WHAT TO WORK ON - The entries follow. Please return all of them exactly.

[Data records]
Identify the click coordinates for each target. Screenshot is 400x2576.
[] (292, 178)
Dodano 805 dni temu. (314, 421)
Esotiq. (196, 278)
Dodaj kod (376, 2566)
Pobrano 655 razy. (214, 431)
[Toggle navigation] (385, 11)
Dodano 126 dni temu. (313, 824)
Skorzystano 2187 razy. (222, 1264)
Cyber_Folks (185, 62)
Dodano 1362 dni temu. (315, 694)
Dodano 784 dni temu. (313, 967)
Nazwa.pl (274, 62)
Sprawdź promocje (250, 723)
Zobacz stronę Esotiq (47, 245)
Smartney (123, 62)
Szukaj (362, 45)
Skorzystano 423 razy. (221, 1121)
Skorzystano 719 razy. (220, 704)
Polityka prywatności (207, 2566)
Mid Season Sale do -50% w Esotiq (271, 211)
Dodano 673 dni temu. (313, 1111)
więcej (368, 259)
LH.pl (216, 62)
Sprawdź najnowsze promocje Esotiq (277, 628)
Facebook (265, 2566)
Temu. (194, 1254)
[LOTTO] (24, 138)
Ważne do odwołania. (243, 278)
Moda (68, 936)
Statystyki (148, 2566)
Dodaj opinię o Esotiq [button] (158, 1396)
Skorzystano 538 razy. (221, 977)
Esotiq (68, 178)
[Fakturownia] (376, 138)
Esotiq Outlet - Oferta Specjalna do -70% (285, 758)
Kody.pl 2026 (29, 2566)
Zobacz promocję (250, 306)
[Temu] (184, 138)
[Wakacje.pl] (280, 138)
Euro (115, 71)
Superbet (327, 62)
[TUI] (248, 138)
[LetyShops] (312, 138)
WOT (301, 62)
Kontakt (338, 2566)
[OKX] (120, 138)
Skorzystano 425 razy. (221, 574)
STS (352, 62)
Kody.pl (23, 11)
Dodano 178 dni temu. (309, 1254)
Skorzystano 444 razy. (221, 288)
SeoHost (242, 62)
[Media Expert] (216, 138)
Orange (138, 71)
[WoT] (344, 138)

RESULT OF THE EXERCISE -
Identify the click coordinates for each target. Screenshot is 400x2576.
[] (292, 178)
Dodano 805 dni temu. (314, 421)
Esotiq. (196, 278)
Dodaj kod (376, 2566)
Pobrano 655 razy. (214, 431)
[Toggle navigation] (385, 11)
Dodano 126 dni temu. (313, 824)
Skorzystano 2187 razy. (222, 1264)
Cyber_Folks (185, 62)
Dodano 1362 dni temu. (315, 694)
Dodano 784 dni temu. (313, 967)
Nazwa.pl (274, 62)
Sprawdź promocje (250, 723)
Zobacz stronę Esotiq (47, 245)
Smartney (123, 62)
Szukaj (362, 45)
Skorzystano 423 razy. (221, 1121)
Skorzystano 719 razy. (220, 704)
Polityka prywatności (207, 2566)
Mid Season Sale do -50% w Esotiq (271, 211)
Dodano 673 dni temu. (313, 1111)
więcej (368, 259)
LH.pl (216, 62)
Sprawdź najnowsze promocje Esotiq (277, 628)
Facebook (265, 2566)
Temu. (194, 1254)
[LOTTO] (24, 138)
Ważne do odwołania. (243, 278)
Moda (68, 936)
Statystyki (148, 2566)
Dodaj opinię o Esotiq [button] (158, 1396)
Skorzystano 538 razy. (221, 977)
Esotiq (68, 178)
[Fakturownia] (376, 138)
Esotiq Outlet - Oferta Specjalna do -70% (285, 758)
Kody.pl 2026 (29, 2566)
Zobacz promocję (250, 306)
[Temu] (184, 138)
[Wakacje.pl] (280, 138)
Euro (115, 71)
Superbet (327, 62)
[TUI] (248, 138)
[LetyShops] (312, 138)
WOT (301, 62)
Kontakt (338, 2566)
[OKX] (120, 138)
Skorzystano 425 razy. (221, 574)
STS (352, 62)
Kody.pl (23, 11)
Dodano 178 dni temu. (309, 1254)
Skorzystano 444 razy. (221, 288)
SeoHost (242, 62)
[Media Expert] (216, 138)
Orange (138, 71)
[WoT] (344, 138)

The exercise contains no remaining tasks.